(Exercise tasks):
1/ In the review of Shimmering Details, condense the paragraph beginning "Shimmering Details ends well before Nádas reaches adulthood" into a short bulleted list that keeps its main facts.
2/ According to the review of Shimmering Details, where was Nádas's uncle imprisoned after the Spanish Civil War?
━━ Supplied passage ━━
Such details—remembered sensations; curious juxtapositions; a dust mote in a sunbeam—take the foreground throughout. Poignant moments are wrapped in satin, caressed with adjectives, held up to the light. As in a dream, a salient image or even a specific word will yank the text in an unforeseen direction, never to return to its leaping-off point. The entire narrative is a mountain of switchbacks; a thousand handbrake-turns. Relentless, like life itself. The effect on the reader is frequently physical. Other than the intermission between volumes, there are no pauses: no chapter breaks; no section numbers; not even a single dinkus to which a bewildered reader might cling while catching his breath.
Shimmering Details ends well before Nádas reaches adulthood. It also starts well before his birth. Nádas narrates not just his own consciousness, rooted in the memories of his childhood, but also the imagined and inferred experiences of other family members, especially those that lived through the war that ended while Nádas was a toddler. Family history, prompted as if by a photo album, oscillates between affectionate nostalgia and outright terror. Multiple stories weave into one. Again and again the narrative returns to Le Vernet, the concentration camp in southern France where Nádas’s uncle was imprisoned after the Spanish Civil War, and where, during World War II, thousands of Jews were held until they could be deported to Nazi facilities further east. None of this is presented in chronological order.
The result is a highly unconventional approach to narrative memoir, a deep and turbid river of individual and collective consciousness that swerves frequently and oscillates between interior landscapes and exterior events with a quasi-musical cadence. The book is at once deeply personal and unavoidably political: invested in Hungarian history and culture, while indignant at modern Hungary’s relative lack of self-reflection regarding its complicity in Nazi atrocities. Plagued with doubt and loss, Shimmering Details is anchored in melancholy; there is no late-life triumphalism, no victory lap celebrating the author’s many successes. It’s maximalist in its prose, and its page count, but minimalist in its message. This life, it urges, is just a series of moments. Try to understand it as anything other than that, and it will forever defy you, the way this text defies you. But let yourself feel the moment, put in the work to engage the text emotionally, and now we’re getting somewhere.
━━━
━━ Data for review ━━
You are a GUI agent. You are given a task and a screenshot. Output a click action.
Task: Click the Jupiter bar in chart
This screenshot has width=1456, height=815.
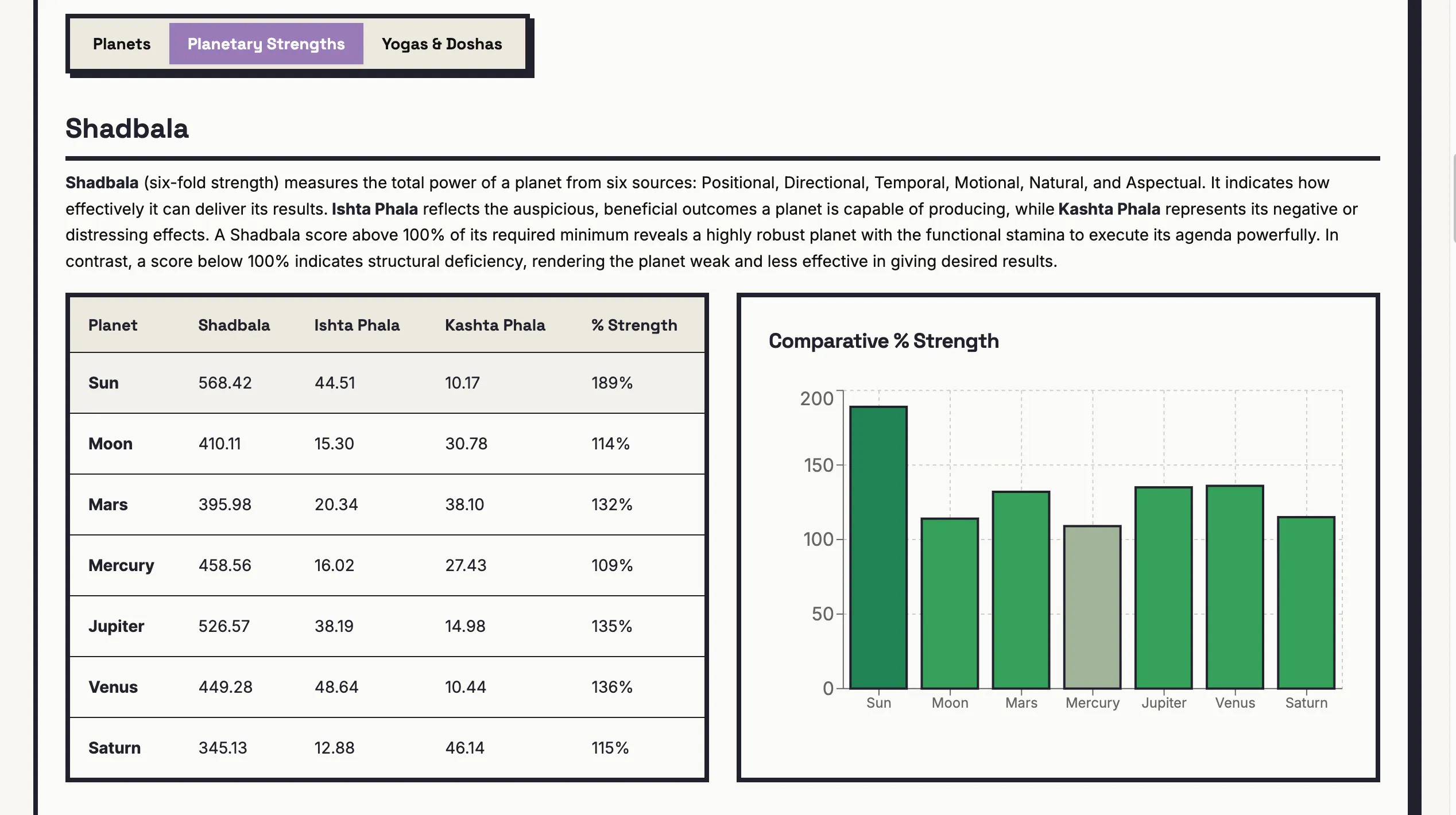(x=1164, y=588)
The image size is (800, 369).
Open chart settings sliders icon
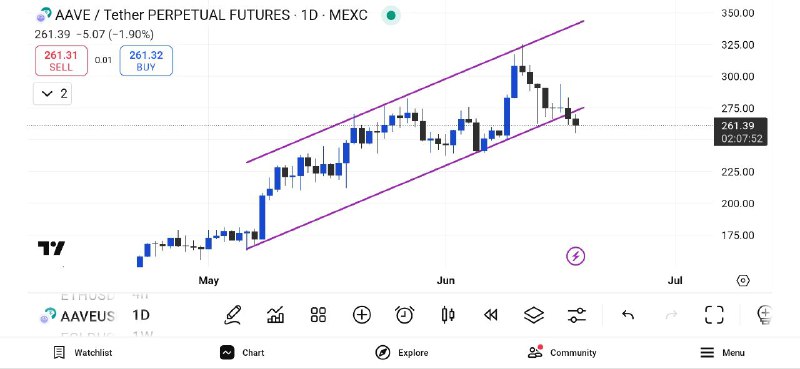point(577,315)
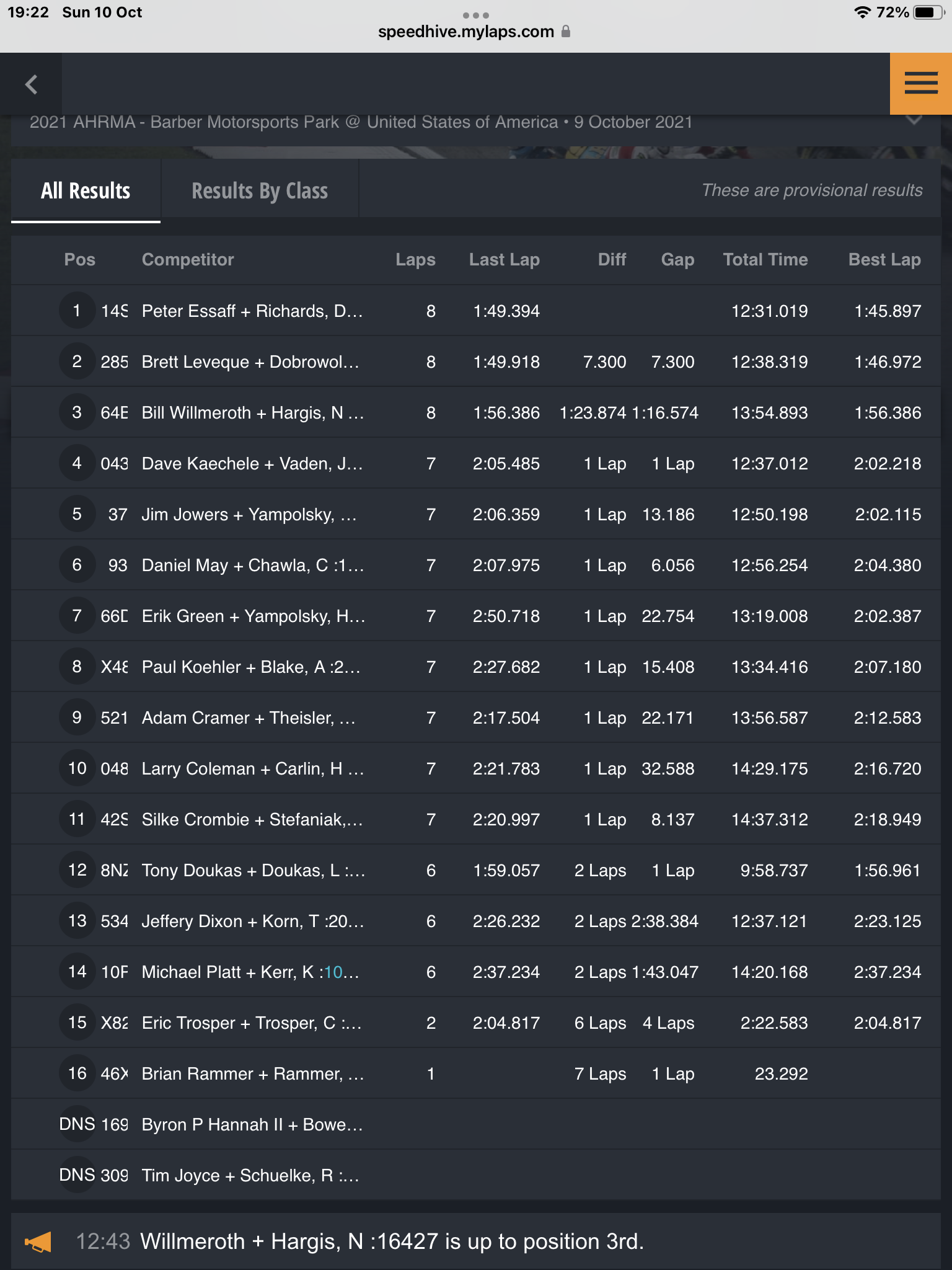
Task: Switch to Results By Class tab
Action: tap(260, 190)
━━━
(Solutions in order):
1/
- The book begins before Nádas's birth and ends well before his adulthood.
- Nádas narrates his own consciousness, rooted in childhood memories, along with the imagined and inferred experiences of other family members, especially those who lived through the war that ended when he was a toddler.
- The family history swings between affectionate nostalgia and outright terror, weaving multiple stories into one.
- The narrative keeps returning to Le Vernet, the concentration camp in southern France where Nádas's uncle was held after the Spanish Civil War and where thousands of Jews were held during World War II before deportation to Nazi facilities further east.
- None of it is told in chronological order.

2/ He was imprisoned at Le Vernet, a concentration camp in southern France.